Interestingly, Fig4 loss in the ‘pale tremor’ mouse results in both neuronal degeneration in the central nervous system including spinal motor neurons and in sensory and autonomic ganglia, as well as in electrophysiological and pathological abnormalities in peripheral nerves.9 While a peripheral neuronopathy is detectable in the ‘pale tremor’ mouse, an ALS phenotype in later life cannot be excluded because Fig4 loss causes juvenile lethality.9 Similar to neuronal loss in the cerebral cortex and ventricular enlargement in the ‘pale tremor’ mouse, all ALS patients with FIG4 variants studied here showed varying degrees of brain atrophy of the frontal or parietal cortex, some combined with enlarged ventricles upon neuroradiological evaluation. Frontoparietal atrophy was particularly severe in the fALS patient carrying the FIG4 frameshift variant, while the temporal lobe was unaffected. Comparably, frontal lobe atrophy was described in two siblings with a homozygous FIG4 frameshift variant and Yunis-Varón syndrome,10 whereby extramotor, in particular frontotemporal, affection occurs in the majority of fALS as well as sALS cases.2, 26, 27

By clinical and electrophysiological assessment, we found that UMN predominance was significantly more frequent in patients with versus without FIG4 variants of our cohort. Similarly, very prominent corticospinal tract findings were previously reported in four of nine ALS patients carrying heterozygous FIG4 variants.6 Among these, two of nine FIG4 variant carriers were diagnosed with PLS.6 Consistently, in our study, two of six patients carrying heterozygous FIG4 variants exhibited a PLS phenotype. PLS involves UMNs only, represents 1–4% of cases with motor neuron disease,28 and is now considered a restricted phenotype of ALS in the most recent revision of the El Escorial diagnostic criteria.29 As PLS is associated with a better prognosis than other ALS forms,2, 30 we compared disease duration in FIG4 variant versus non-variant carriers. In our ALS cohort, mean disease duration was longer in patients carrying deleterious FIG4 variants compared with non-FIG4 variant carriers (4.9 versus 3.2 years). Although not statistically significant, this difference in mean disease duration is particularly striking because one of six variant carriers died prematurely because of an accident and two others did not show a PLS/UMN predominant phenotype. Mean disease duration of our ALS patients with deleterious FIG4 variants was also longer than median survival from onset in a recent epidemiologic study of 1217 Dutch ALS patients (4.9 versus 2.9 years).31 This finding is corroborated by the even longer mean disease duration, that is, 9.1 years, reported by Chow et al.6 for eight ALS patients with heterozygous deleterious variants of FIG4. From this and previous studies, the notion emerges that ALS patients carrying FIG4 variants may often have a distinctive phenotype, although our six patients do include cases with rapid progression and mainly LMN involvement.
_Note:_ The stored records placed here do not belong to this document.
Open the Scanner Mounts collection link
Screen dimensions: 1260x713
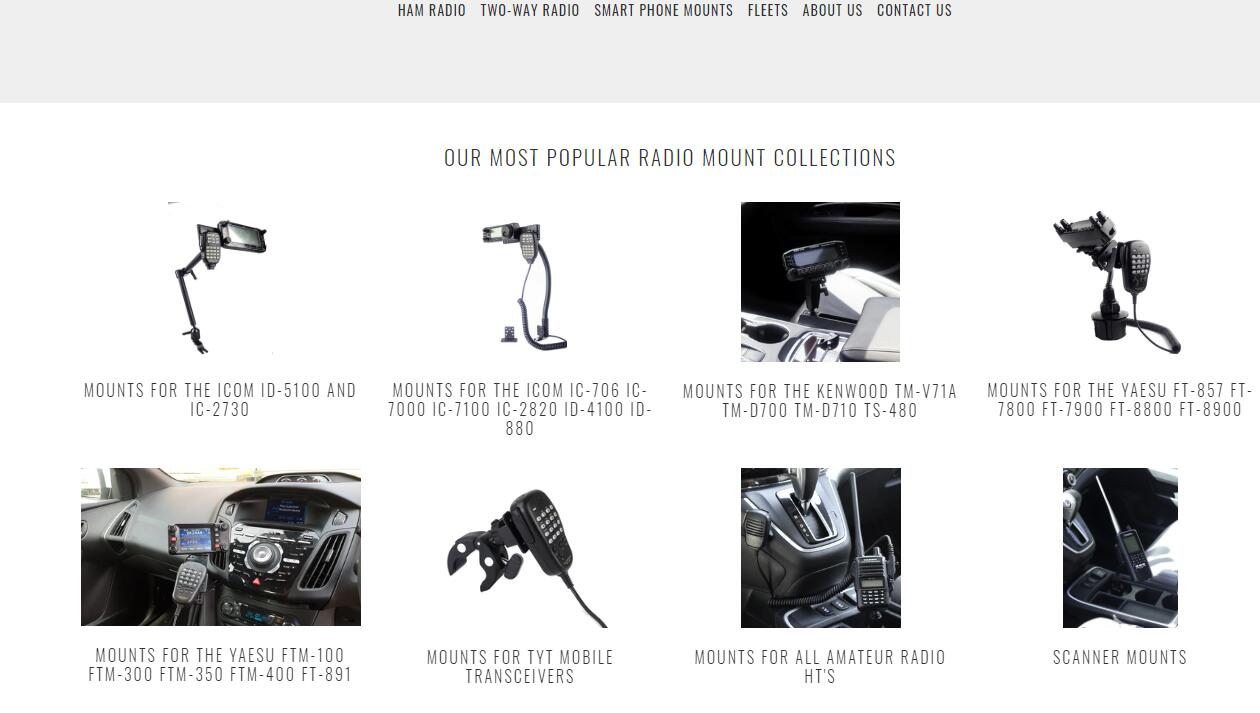tap(1120, 657)
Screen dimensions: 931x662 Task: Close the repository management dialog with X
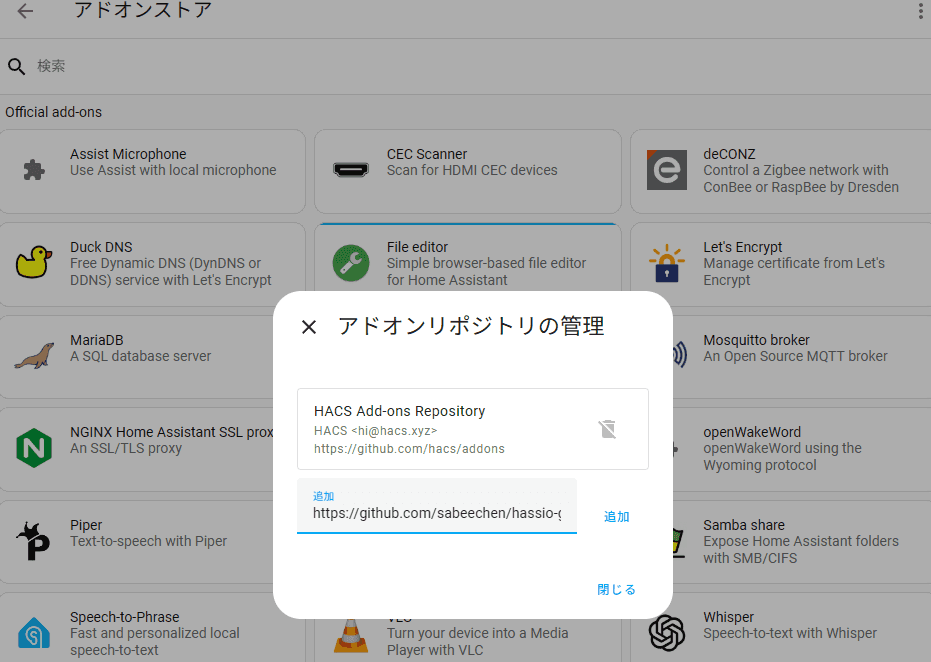(309, 327)
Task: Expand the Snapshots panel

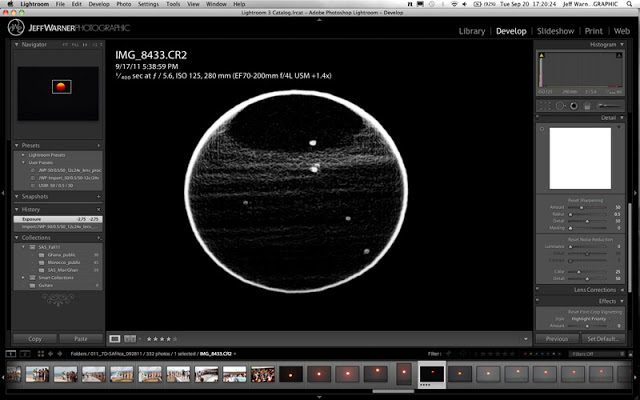Action: 16,196
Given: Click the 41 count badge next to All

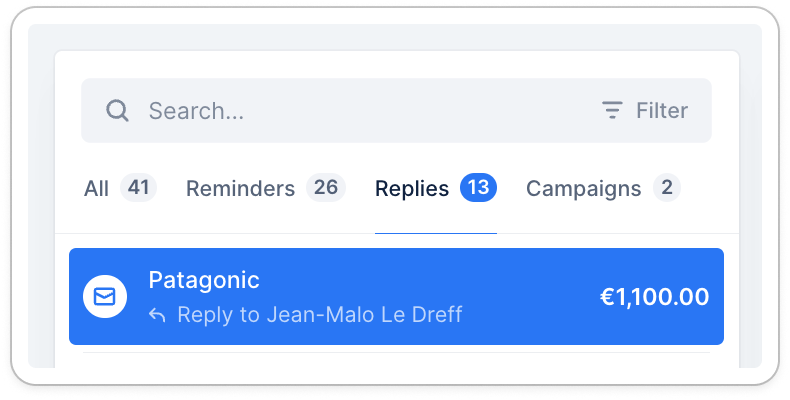Looking at the screenshot, I should (138, 187).
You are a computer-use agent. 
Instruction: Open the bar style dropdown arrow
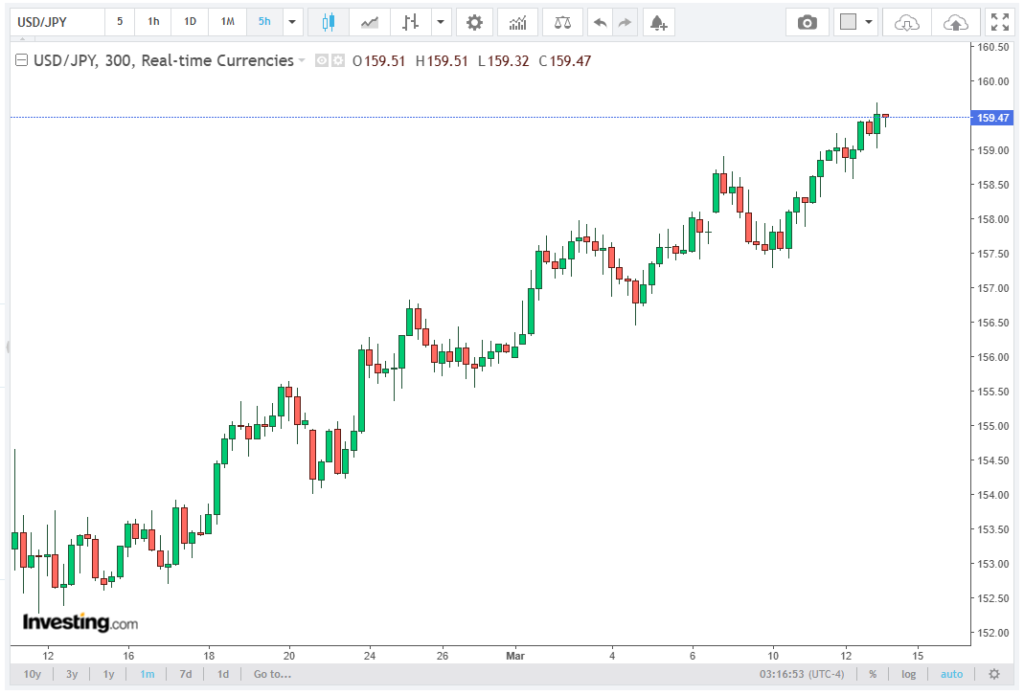point(439,22)
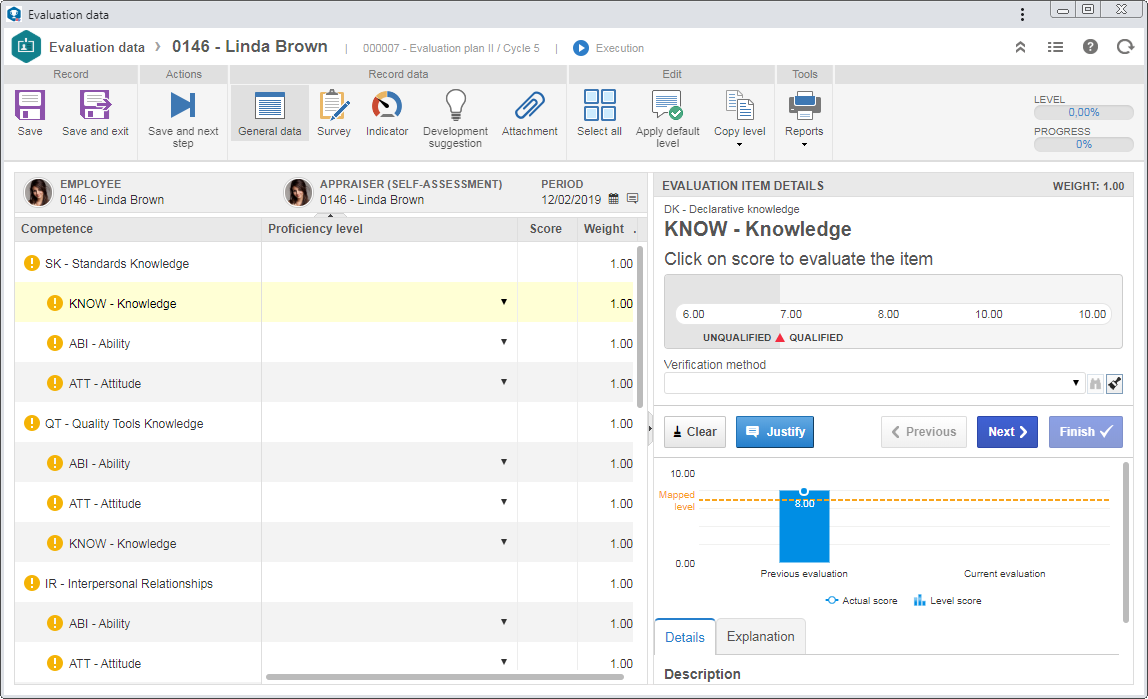Switch to the Explanation tab
The image size is (1148, 699).
[760, 637]
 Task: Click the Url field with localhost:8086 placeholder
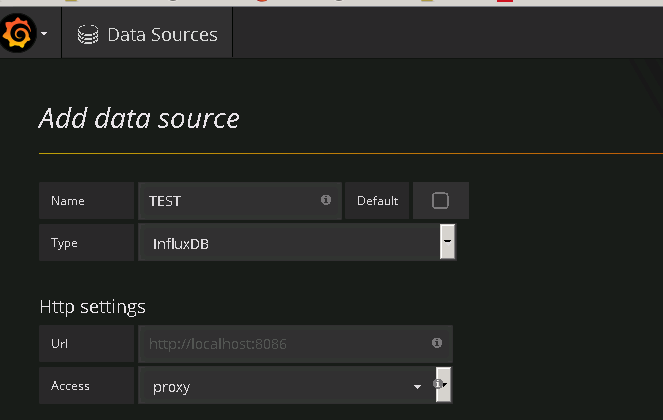click(285, 343)
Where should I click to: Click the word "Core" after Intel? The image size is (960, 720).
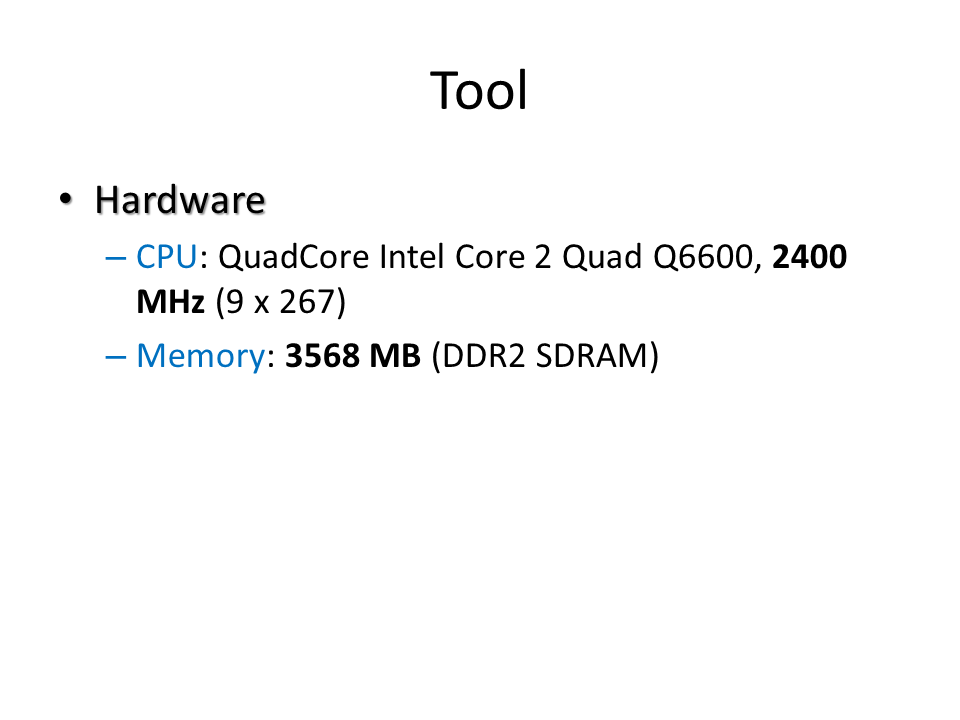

In summary, our data demonstrate heterozygous deleterious FIG4 variants in 3% of ALS patients from a central European cohort providing further evidence that variants of FIG4 are associated with ALS and suggesting that it may be worthwhile to perform FIG4 genetic testing in ALS patients, particularly in patients with a predominant UMN phenotype. If identified in ALS patients, FIG4 variants may serve as markers for a relatively good prognosis.